*What you are asked to do*. Print the following lines word for word, leaving nothing out.

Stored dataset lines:
>> begin
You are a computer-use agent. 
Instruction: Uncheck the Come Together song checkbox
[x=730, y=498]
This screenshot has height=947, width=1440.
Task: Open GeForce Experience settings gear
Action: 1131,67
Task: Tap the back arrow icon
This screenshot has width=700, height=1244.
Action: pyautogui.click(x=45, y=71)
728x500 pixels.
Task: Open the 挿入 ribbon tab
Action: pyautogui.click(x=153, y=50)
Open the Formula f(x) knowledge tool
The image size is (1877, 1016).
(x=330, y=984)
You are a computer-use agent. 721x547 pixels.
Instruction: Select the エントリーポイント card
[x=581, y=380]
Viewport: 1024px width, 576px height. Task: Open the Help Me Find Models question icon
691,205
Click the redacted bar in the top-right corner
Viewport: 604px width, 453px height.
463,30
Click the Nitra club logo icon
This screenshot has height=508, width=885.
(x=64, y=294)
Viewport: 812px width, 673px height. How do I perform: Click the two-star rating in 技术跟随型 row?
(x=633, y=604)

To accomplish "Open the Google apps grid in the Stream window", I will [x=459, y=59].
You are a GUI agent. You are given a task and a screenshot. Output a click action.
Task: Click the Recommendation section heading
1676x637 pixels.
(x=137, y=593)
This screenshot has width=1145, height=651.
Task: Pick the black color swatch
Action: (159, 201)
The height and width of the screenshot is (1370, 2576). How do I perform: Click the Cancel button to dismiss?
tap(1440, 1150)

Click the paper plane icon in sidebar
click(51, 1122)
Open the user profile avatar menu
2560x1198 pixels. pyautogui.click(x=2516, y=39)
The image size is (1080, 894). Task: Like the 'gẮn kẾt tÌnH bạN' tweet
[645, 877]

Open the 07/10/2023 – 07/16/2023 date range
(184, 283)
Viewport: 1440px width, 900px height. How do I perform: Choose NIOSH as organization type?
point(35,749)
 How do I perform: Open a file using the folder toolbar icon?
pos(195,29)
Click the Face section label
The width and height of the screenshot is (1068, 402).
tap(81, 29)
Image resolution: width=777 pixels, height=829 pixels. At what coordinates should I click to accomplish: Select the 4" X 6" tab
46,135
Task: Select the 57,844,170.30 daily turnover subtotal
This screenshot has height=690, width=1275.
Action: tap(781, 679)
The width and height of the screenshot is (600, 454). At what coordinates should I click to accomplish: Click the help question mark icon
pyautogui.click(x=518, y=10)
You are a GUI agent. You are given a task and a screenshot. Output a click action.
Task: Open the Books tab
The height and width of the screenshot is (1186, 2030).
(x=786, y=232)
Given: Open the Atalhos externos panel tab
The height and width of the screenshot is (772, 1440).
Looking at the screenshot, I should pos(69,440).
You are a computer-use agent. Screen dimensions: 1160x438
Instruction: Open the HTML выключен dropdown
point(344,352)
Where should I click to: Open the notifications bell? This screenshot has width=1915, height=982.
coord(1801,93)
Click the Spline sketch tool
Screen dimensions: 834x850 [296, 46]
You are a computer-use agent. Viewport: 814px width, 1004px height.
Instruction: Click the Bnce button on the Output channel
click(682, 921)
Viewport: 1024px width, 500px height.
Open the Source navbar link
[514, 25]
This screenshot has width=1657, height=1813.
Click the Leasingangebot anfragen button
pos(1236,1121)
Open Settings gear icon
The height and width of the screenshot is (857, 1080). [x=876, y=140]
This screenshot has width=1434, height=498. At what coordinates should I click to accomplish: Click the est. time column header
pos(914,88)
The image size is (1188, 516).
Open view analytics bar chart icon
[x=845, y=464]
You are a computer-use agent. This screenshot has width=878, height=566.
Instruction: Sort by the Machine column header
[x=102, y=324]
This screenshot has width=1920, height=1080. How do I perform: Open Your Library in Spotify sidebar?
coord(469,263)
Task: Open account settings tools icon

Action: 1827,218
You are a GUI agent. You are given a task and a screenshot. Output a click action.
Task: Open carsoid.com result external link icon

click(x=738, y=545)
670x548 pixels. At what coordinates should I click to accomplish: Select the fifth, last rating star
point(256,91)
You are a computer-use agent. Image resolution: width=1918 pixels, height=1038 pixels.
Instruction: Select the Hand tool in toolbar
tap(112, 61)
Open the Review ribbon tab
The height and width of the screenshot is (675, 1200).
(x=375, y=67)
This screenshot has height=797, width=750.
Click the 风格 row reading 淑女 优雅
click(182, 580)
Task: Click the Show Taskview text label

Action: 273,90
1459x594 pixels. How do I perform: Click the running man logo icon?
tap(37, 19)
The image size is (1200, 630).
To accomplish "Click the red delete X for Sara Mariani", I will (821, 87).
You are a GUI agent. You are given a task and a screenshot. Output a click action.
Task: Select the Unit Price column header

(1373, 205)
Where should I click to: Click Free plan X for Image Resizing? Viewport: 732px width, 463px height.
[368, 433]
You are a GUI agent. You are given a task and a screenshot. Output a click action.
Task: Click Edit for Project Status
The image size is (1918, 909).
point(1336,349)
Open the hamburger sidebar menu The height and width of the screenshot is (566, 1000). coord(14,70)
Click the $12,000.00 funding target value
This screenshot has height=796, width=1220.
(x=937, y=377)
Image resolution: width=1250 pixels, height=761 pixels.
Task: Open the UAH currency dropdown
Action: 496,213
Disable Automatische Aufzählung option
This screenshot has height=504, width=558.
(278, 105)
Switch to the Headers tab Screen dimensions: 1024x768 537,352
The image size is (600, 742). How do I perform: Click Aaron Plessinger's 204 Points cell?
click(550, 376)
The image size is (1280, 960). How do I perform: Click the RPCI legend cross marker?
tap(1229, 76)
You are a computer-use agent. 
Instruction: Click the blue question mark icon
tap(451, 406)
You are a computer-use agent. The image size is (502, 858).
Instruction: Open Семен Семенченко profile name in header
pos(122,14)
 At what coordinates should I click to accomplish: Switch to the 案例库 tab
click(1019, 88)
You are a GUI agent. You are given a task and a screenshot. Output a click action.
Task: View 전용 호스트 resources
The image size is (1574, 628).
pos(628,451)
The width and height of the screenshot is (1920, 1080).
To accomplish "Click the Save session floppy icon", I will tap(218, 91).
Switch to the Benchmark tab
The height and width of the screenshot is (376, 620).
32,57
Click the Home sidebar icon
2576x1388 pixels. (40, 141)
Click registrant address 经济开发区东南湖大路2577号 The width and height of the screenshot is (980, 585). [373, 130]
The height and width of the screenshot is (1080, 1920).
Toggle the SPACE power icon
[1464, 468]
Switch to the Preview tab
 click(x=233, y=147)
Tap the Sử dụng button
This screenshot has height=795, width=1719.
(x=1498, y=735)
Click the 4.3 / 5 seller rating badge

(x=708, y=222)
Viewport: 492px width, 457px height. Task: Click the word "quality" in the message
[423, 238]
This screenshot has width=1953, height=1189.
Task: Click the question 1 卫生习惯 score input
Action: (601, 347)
>> end
*Written solution*.
You are a computer-use agent. 
Instruction: Uncheck the Come Together song checkbox
[x=730, y=498]
This screenshot has height=947, width=1440.
Task: Open GeForce Experience settings gear
Action: 1131,67
Task: Tap the back arrow icon
This screenshot has width=700, height=1244.
Action: pyautogui.click(x=45, y=71)
728x500 pixels.
Task: Open the 挿入 ribbon tab
Action: pyautogui.click(x=153, y=50)
Open the Formula f(x) knowledge tool
The image size is (1877, 1016).
(x=330, y=984)
You are a computer-use agent. 721x547 pixels.
Instruction: Select the エントリーポイント card
[x=581, y=380]
Viewport: 1024px width, 576px height. Task: Open the Help Me Find Models question icon
691,205
Click the redacted bar in the top-right corner
Viewport: 604px width, 453px height.
463,30
Click the Nitra club logo icon
This screenshot has height=508, width=885.
(x=64, y=294)
Viewport: 812px width, 673px height. How do I perform: Click the two-star rating in 技术跟随型 row?
(x=633, y=604)

To accomplish "Open the Google apps grid in the Stream window", I will [x=459, y=59].
You are a GUI agent. You are given a task and a screenshot. Output a click action.
Task: Click the Recommendation section heading
1676x637 pixels.
(x=137, y=593)
This screenshot has width=1145, height=651.
Task: Pick the black color swatch
Action: (159, 201)
The height and width of the screenshot is (1370, 2576). How do I perform: Click the Cancel button to dismiss?
tap(1440, 1150)

Click the paper plane icon in sidebar
click(51, 1122)
Open the user profile avatar menu
2560x1198 pixels. pyautogui.click(x=2516, y=39)
The image size is (1080, 894). Task: Like the 'gẮn kẾt tÌnH bạN' tweet
[645, 877]

Open the 07/10/2023 – 07/16/2023 date range
(184, 283)
Viewport: 1440px width, 900px height. How do I perform: Choose NIOSH as organization type?
point(35,749)
 How do I perform: Open a file using the folder toolbar icon?
pos(195,29)
Click the Face section label
The width and height of the screenshot is (1068, 402).
tap(81, 29)
Image resolution: width=777 pixels, height=829 pixels. At what coordinates should I click to accomplish: Select the 4" X 6" tab
46,135
Task: Select the 57,844,170.30 daily turnover subtotal
This screenshot has height=690, width=1275.
Action: tap(781, 679)
The width and height of the screenshot is (600, 454). At what coordinates should I click to accomplish: Click the help question mark icon
pyautogui.click(x=518, y=10)
You are a GUI agent. You are given a task and a screenshot. Output a click action.
Task: Open the Books tab
The height and width of the screenshot is (1186, 2030).
(x=786, y=232)
Given: Open the Atalhos externos panel tab
The height and width of the screenshot is (772, 1440).
Looking at the screenshot, I should pos(69,440).
You are a computer-use agent. Screen dimensions: 1160x438
Instruction: Open the HTML выключен dropdown
point(344,352)
Where should I click to: Open the notifications bell? This screenshot has width=1915, height=982.
coord(1801,93)
Click the Spline sketch tool
Screen dimensions: 834x850 [296, 46]
You are a computer-use agent. Viewport: 814px width, 1004px height.
Instruction: Click the Bnce button on the Output channel
click(682, 921)
Viewport: 1024px width, 500px height.
Open the Source navbar link
[514, 25]
This screenshot has width=1657, height=1813.
Click the Leasingangebot anfragen button
pos(1236,1121)
Open Settings gear icon
The height and width of the screenshot is (857, 1080). [x=876, y=140]
This screenshot has width=1434, height=498. At what coordinates should I click to accomplish: Click the est. time column header
pos(914,88)
The image size is (1188, 516).
Open view analytics bar chart icon
[x=845, y=464]
You are a computer-use agent. This screenshot has width=878, height=566.
Instruction: Sort by the Machine column header
[x=102, y=324]
This screenshot has width=1920, height=1080. How do I perform: Open Your Library in Spotify sidebar?
coord(469,263)
Task: Open account settings tools icon

Action: 1827,218
You are a GUI agent. You are given a task and a screenshot. Output a click action.
Task: Open carsoid.com result external link icon

click(x=738, y=545)
670x548 pixels. At what coordinates should I click to accomplish: Select the fifth, last rating star
point(256,91)
You are a computer-use agent. Image resolution: width=1918 pixels, height=1038 pixels.
Instruction: Select the Hand tool in toolbar
tap(112, 61)
Open the Review ribbon tab
The height and width of the screenshot is (675, 1200).
(x=375, y=67)
This screenshot has height=797, width=750.
Click the 风格 row reading 淑女 优雅
click(182, 580)
Task: Click the Show Taskview text label

Action: 273,90
1459x594 pixels. How do I perform: Click the running man logo icon?
tap(37, 19)
The image size is (1200, 630).
To accomplish "Click the red delete X for Sara Mariani", I will (821, 87).
You are a GUI agent. You are given a task and a screenshot. Output a click action.
Task: Select the Unit Price column header

(1373, 205)
Where should I click to: Click Free plan X for Image Resizing? Viewport: 732px width, 463px height.
[368, 433]
You are a GUI agent. You are given a task and a screenshot. Output a click action.
Task: Click Edit for Project Status
The image size is (1918, 909).
point(1336,349)
Open the hamburger sidebar menu The height and width of the screenshot is (566, 1000). coord(14,70)
Click the $12,000.00 funding target value
This screenshot has height=796, width=1220.
(x=937, y=377)
Image resolution: width=1250 pixels, height=761 pixels.
Task: Open the UAH currency dropdown
Action: 496,213
Disable Automatische Aufzählung option
This screenshot has height=504, width=558.
(278, 105)
Switch to the Headers tab Screen dimensions: 1024x768 537,352
The image size is (600, 742). How do I perform: Click Aaron Plessinger's 204 Points cell?
click(550, 376)
The image size is (1280, 960). How do I perform: Click the RPCI legend cross marker?
tap(1229, 76)
You are a computer-use agent. 
Instruction: Click the blue question mark icon
tap(451, 406)
You are a computer-use agent. The image size is (502, 858).
Instruction: Open Семен Семенченко profile name in header
pos(122,14)
 At what coordinates should I click to accomplish: Switch to the 案例库 tab
click(1019, 88)
You are a GUI agent. You are given a task and a screenshot. Output a click action.
Task: View 전용 호스트 resources
The image size is (1574, 628).
pos(628,451)
The width and height of the screenshot is (1920, 1080).
To accomplish "Click the Save session floppy icon", I will tap(218, 91).
Switch to the Benchmark tab
The height and width of the screenshot is (376, 620).
32,57
Click the Home sidebar icon
2576x1388 pixels. (40, 141)
Click registrant address 经济开发区东南湖大路2577号 The width and height of the screenshot is (980, 585). [373, 130]
The height and width of the screenshot is (1080, 1920).
Toggle the SPACE power icon
[1464, 468]
Switch to the Preview tab
 click(x=233, y=147)
Tap the Sử dụng button
This screenshot has height=795, width=1719.
(x=1498, y=735)
Click the 4.3 / 5 seller rating badge

(x=708, y=222)
Viewport: 492px width, 457px height. Task: Click the word "quality" in the message
[423, 238]
This screenshot has width=1953, height=1189.
Task: Click the question 1 卫生习惯 score input
Action: (601, 347)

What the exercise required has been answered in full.